= La Provincia (Canary Islands) =

Spanish newspaper

La Provincia - Diario de Las Palmas is a daily newspaper of the province of Las Palmas (Canary Islands, Spain). It is the result of the merger of the last Spanish evening paper, Diario de Las Palmas (1893), founded by Fernando de León y Castillo, and the morning paper La Provincia (1911) in January 2000. At that time both newspapers belonged to the Editorial Prensa Canaria group formed in 1978.

The newspaper is edited and printed in the city of Las Palmas de Gran Canaria and has branches in Vecindario and Gáldar. It also has specific editions for the islands of Lanzarote and Fuerteventura.

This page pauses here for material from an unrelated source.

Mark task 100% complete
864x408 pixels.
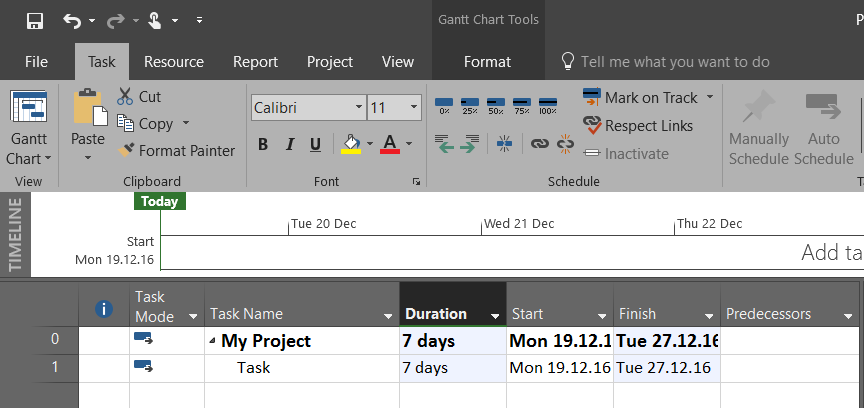coord(547,103)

The newspaper belongs to the Editorial Prensa Ibérica group created from the then Editorial Prensa Canaria, to which other regional newspapers also belong: Levante - EMV, La Nueva España, La Opinión de Murcia, La Opinión de Zamora, Diario de Ibiza, Diario Información, Faro de Vigo, La Opinión de La Coruña, El Periódico de Catalunya, La Opinión de Málaga, La Opinión de Tenerife, Diari de Girona, Regió 7 and the sports newspapers Superdeporte, Sport and Estadio deportivo, among others.